Starting with the line where "You are a GUI" appears, print every line through the end of the entries below exactly as it stands, and leave out the pictures.

[PROVIDED DATA Boundary: Start]

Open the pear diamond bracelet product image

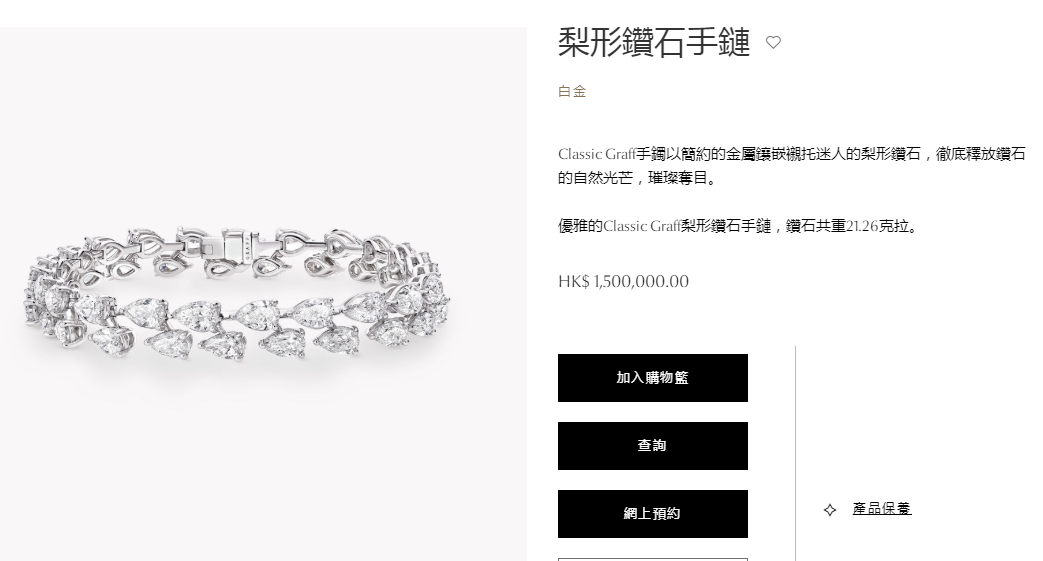(x=263, y=293)
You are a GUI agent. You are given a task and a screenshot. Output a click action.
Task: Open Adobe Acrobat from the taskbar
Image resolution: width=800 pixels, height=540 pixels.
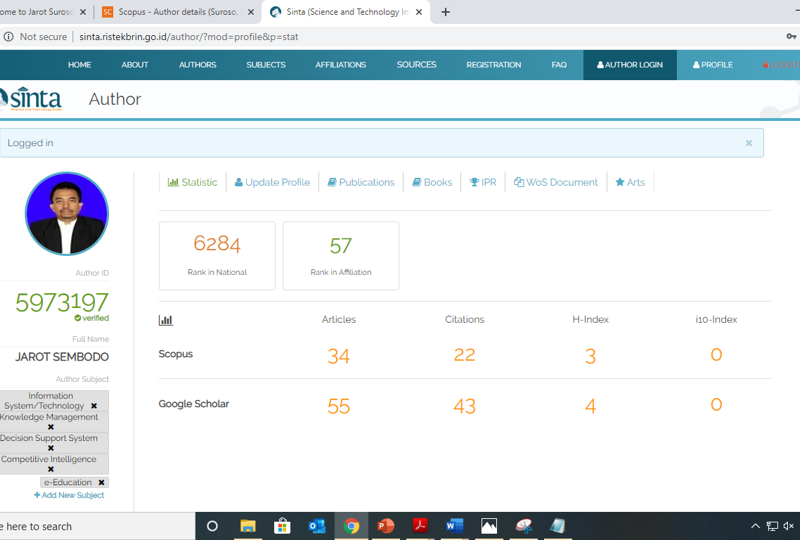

[PROVIDED DATA Boundary: End]

## TASK SOLUTION
You are a GUI agent. You are given a task and a screenshot. Output a click action.
Task: Open Adobe Acrobat from the taskbar
Image resolution: width=800 pixels, height=540 pixels.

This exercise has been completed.